CHICAGO — A federal judge issued a preliminary injunction today blocking the state superintendent from enforcing a new law requiring a moment of silence in Illinois schools.
Judge Robert Gettleman's ruling came after atheist activist and talk-show host Rob Sherman filed a lawsuit against Township High School District 214 in suburban Chicago, where his daughter attends school.
Sherman, whose daughter is a freshman at Buffalo Grove High School, claims the new state law violates the U.S. Constitution. He says the injunction proves the law that went into effect last month "doesn't have a prayer."
Yesterday, Gettleman blocked the Township district from enforcing the state law, calling the statute "likely unconstitutional" and vague.
He then asked the parties in the case to return to federal court today.

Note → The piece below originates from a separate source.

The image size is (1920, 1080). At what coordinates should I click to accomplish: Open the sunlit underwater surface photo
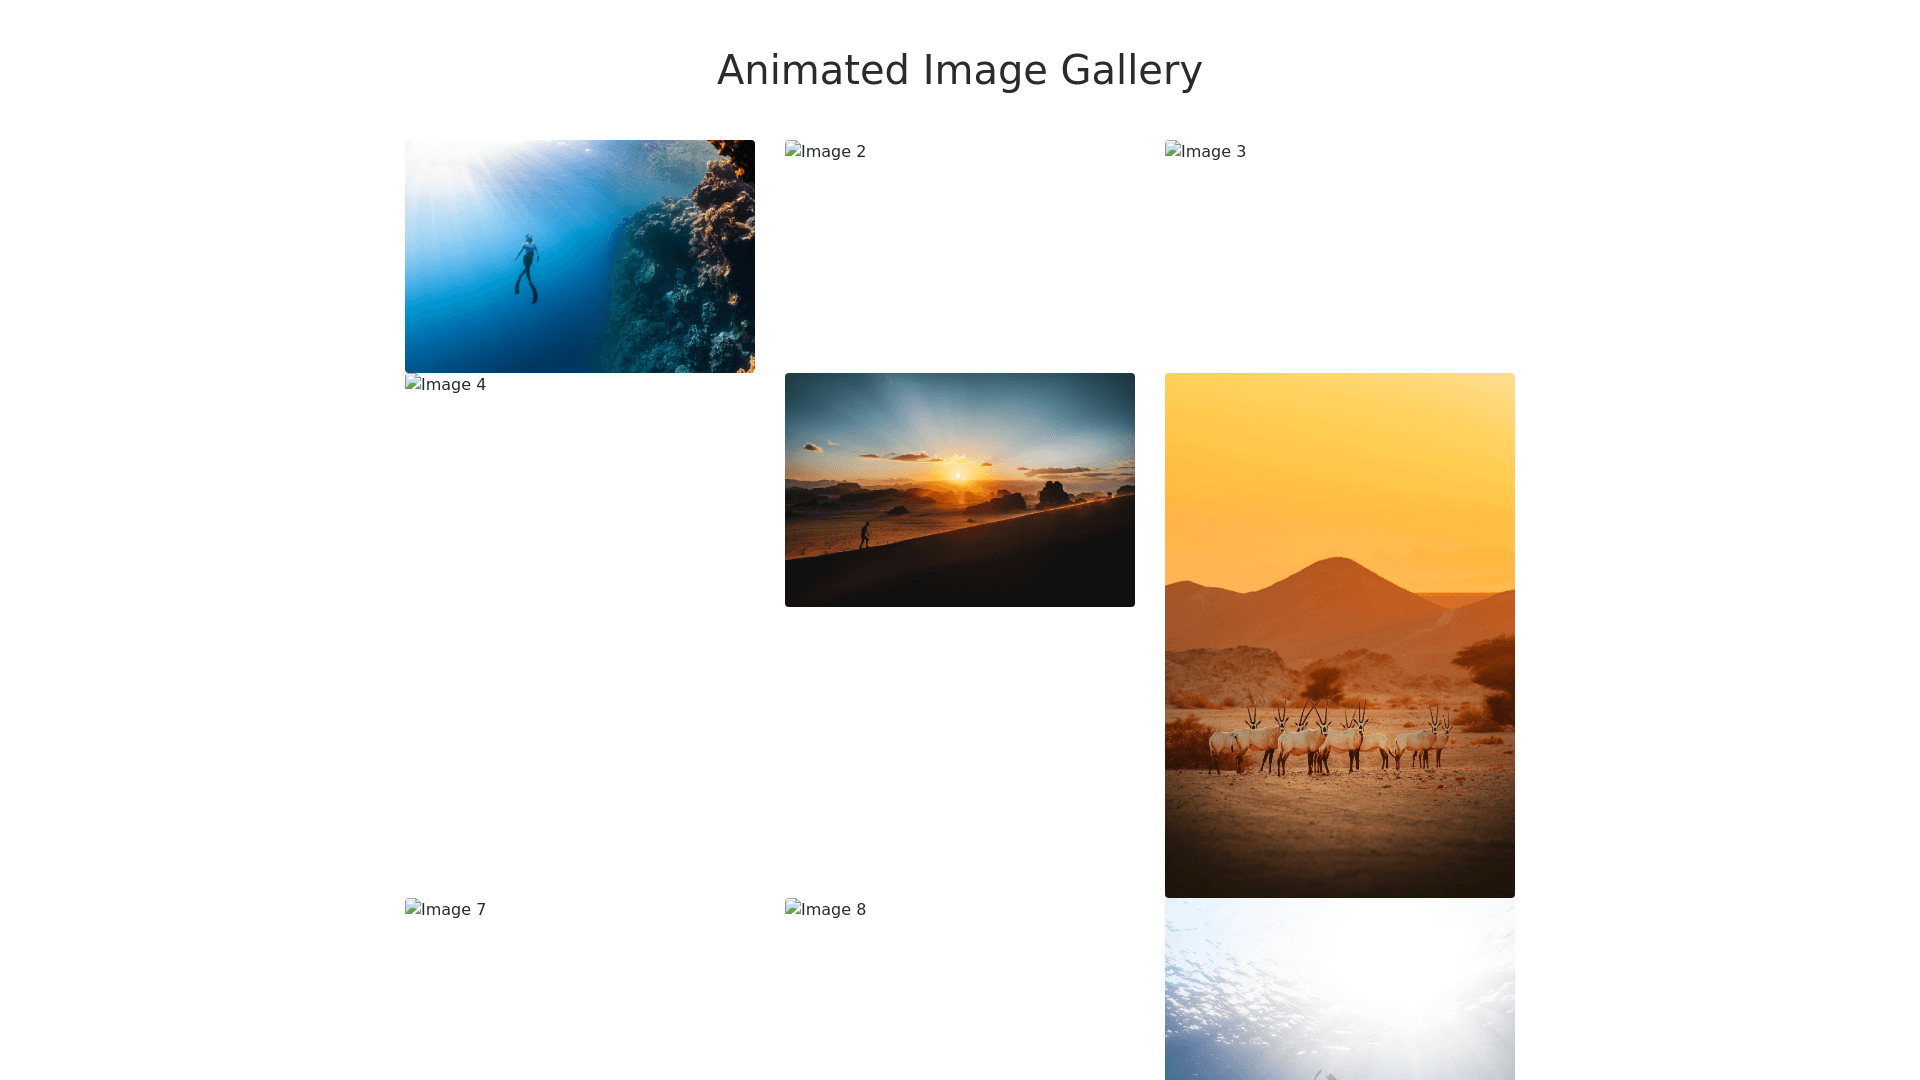[1339, 990]
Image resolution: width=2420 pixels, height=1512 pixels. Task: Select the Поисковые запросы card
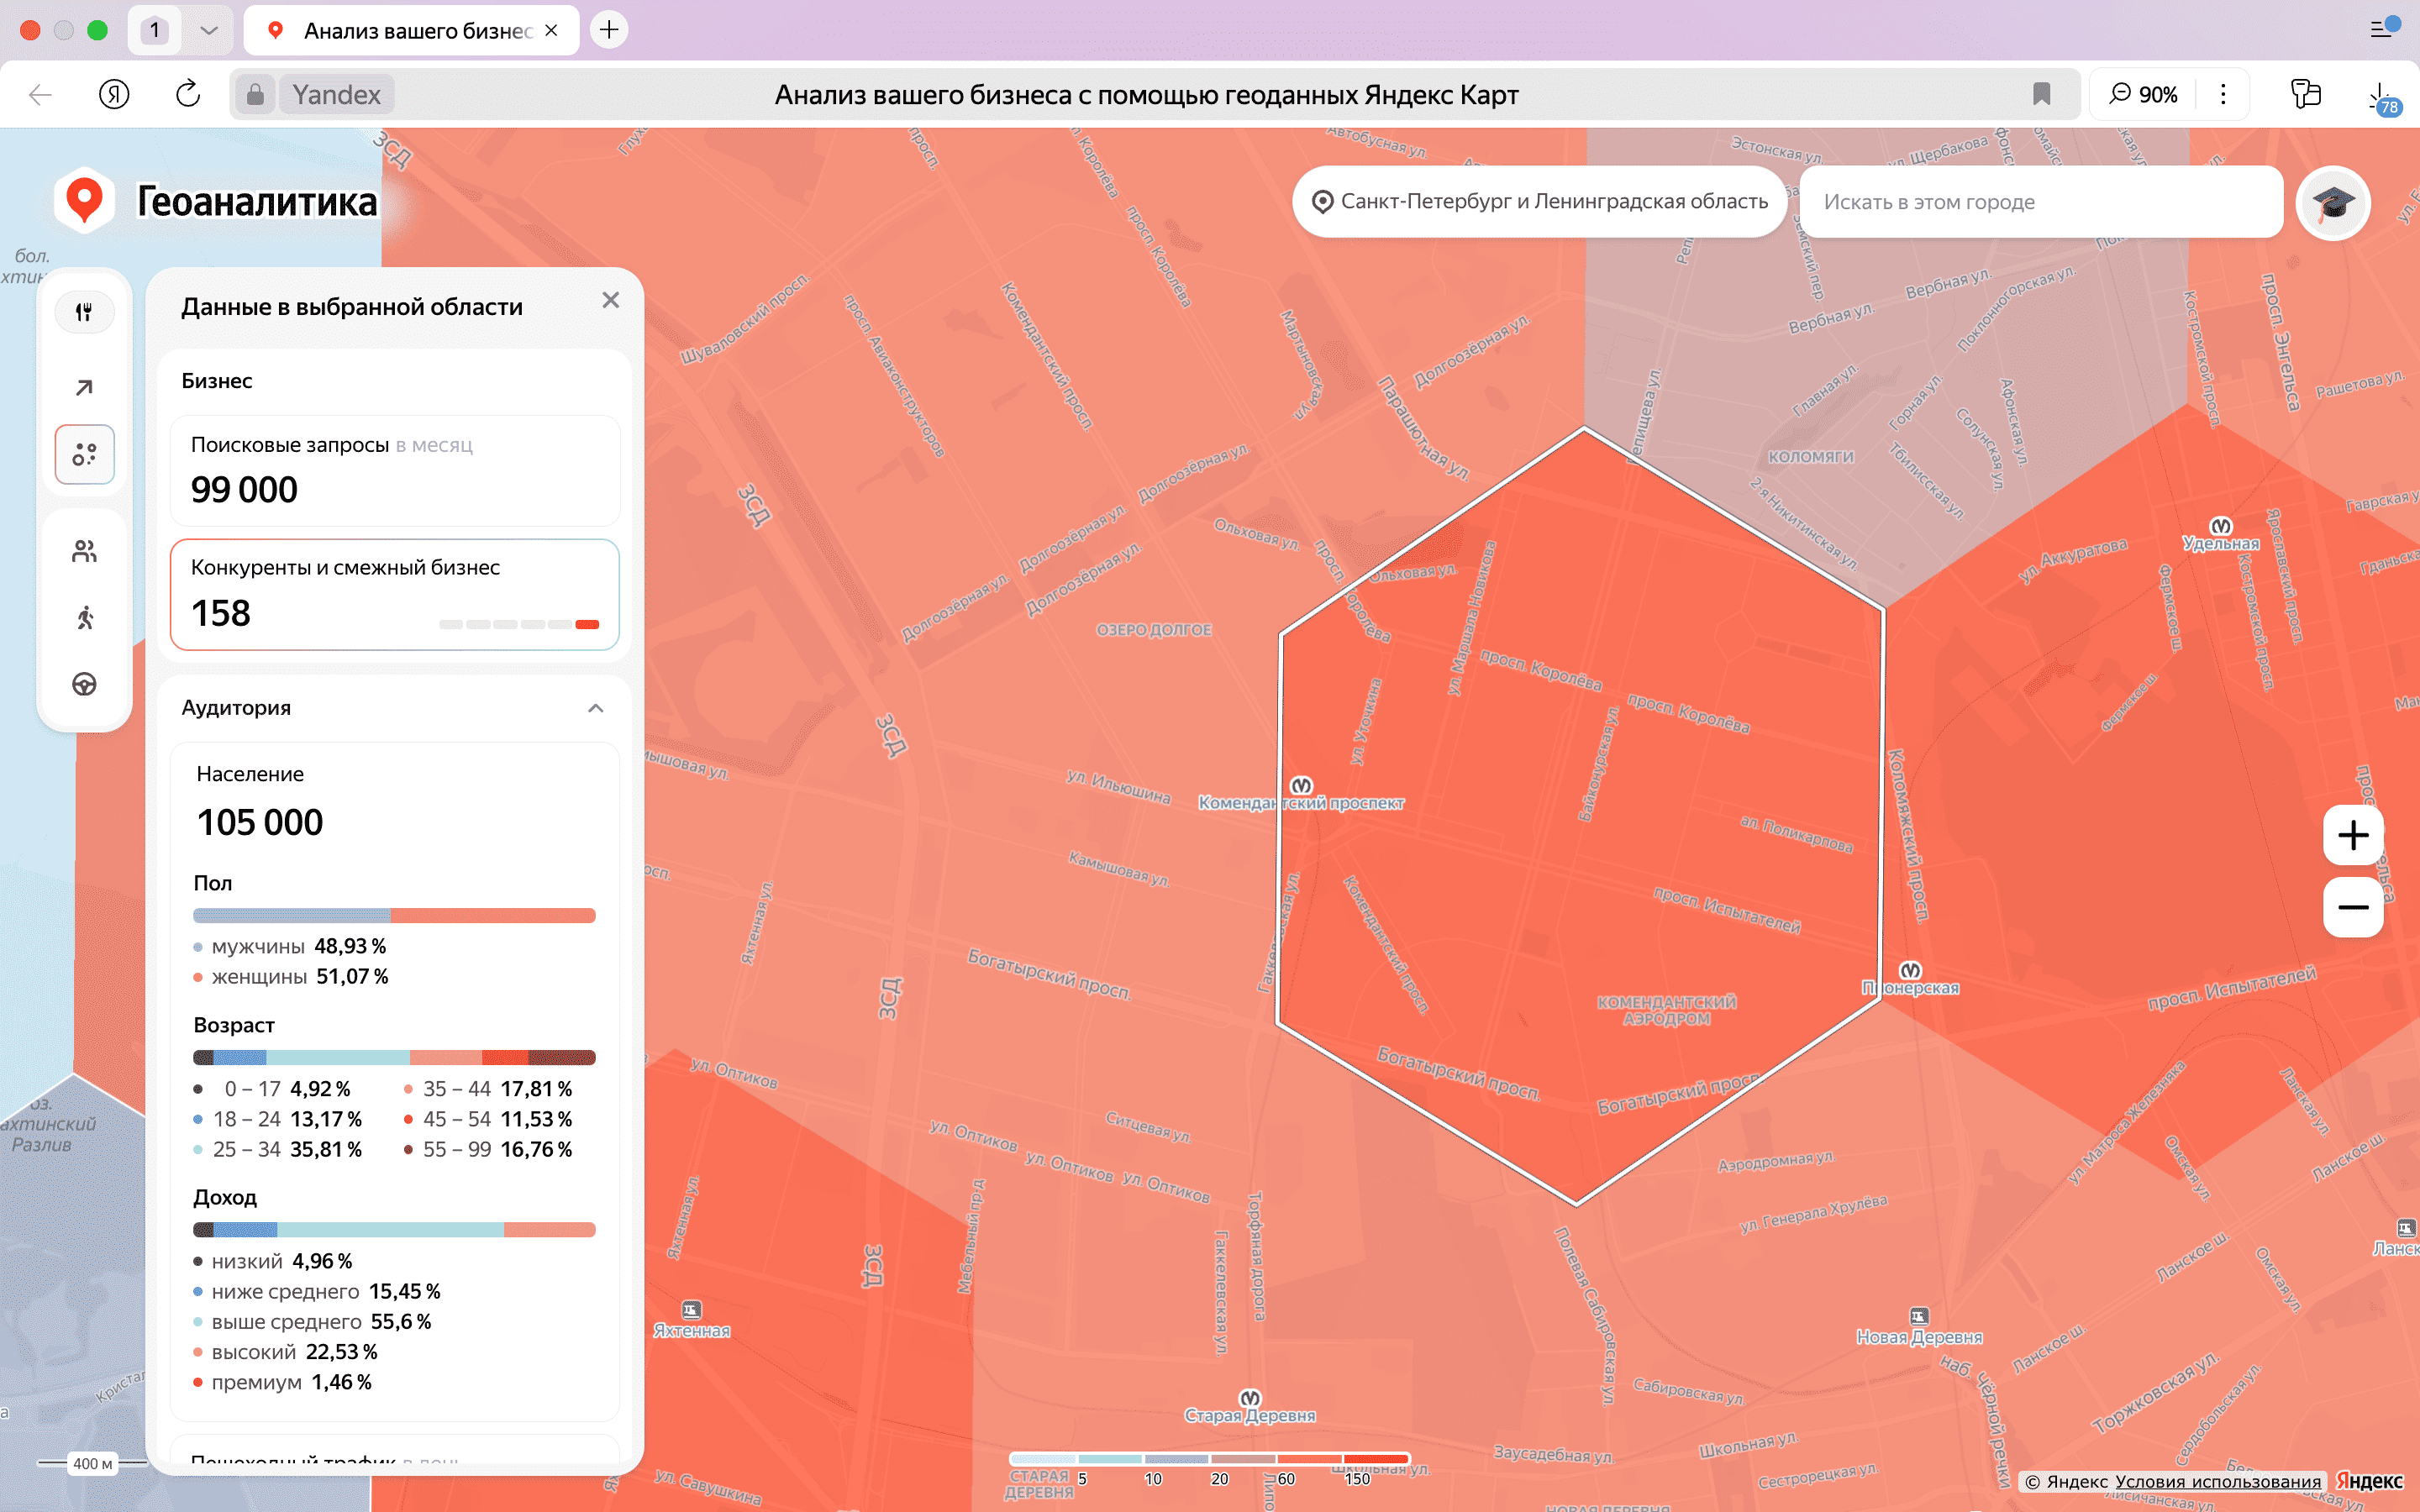pos(394,470)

Sherman's attorney, Gregory Kulis, had asked the judge yesterday to extend the injunction to the rest of the state, and Gettleman said he wanted to think about the decision overnight.
The Silent Reflection and Student Prayer Act already let schools in Illinois have a moment of silence if they desired to do so. The new law, which went into effect last month, changed the word "may" in the law to "shall," mandating a moment of silence.
The House passed the measure and sent it to Gov. Rod Blagojevich in May. The governor vetoed it in August, saying that "the separation of church and state is a centerpiece of our Constitution." The Legislature overrode his veto last month.
Gettleman said yesterday that the law could mean an endorsement of prayer, which he said was unconstitutional.
"If that's the way it's being interpreted, then I think we have a problem," he said.
The judge also said yesterday that the act was not clear enough about the definition of a "moment" and when the pause should occur.
District 214 officials have told the judge that they would enforce the law in a neutral way with a 15-second moment of silence, omitting references to religion, pending resolution of the lawsuit.
Sherman has previously filed lawsuits to remove religious symbols from the public sphere. In 1989, he filed a lawsuit challenging a state law requiring public school students to recite the Pledge of Allegiance. He said that the words "under God" contained in the pledge were unconstitutional.
The judge set the next hearing in the case for Dec. 14.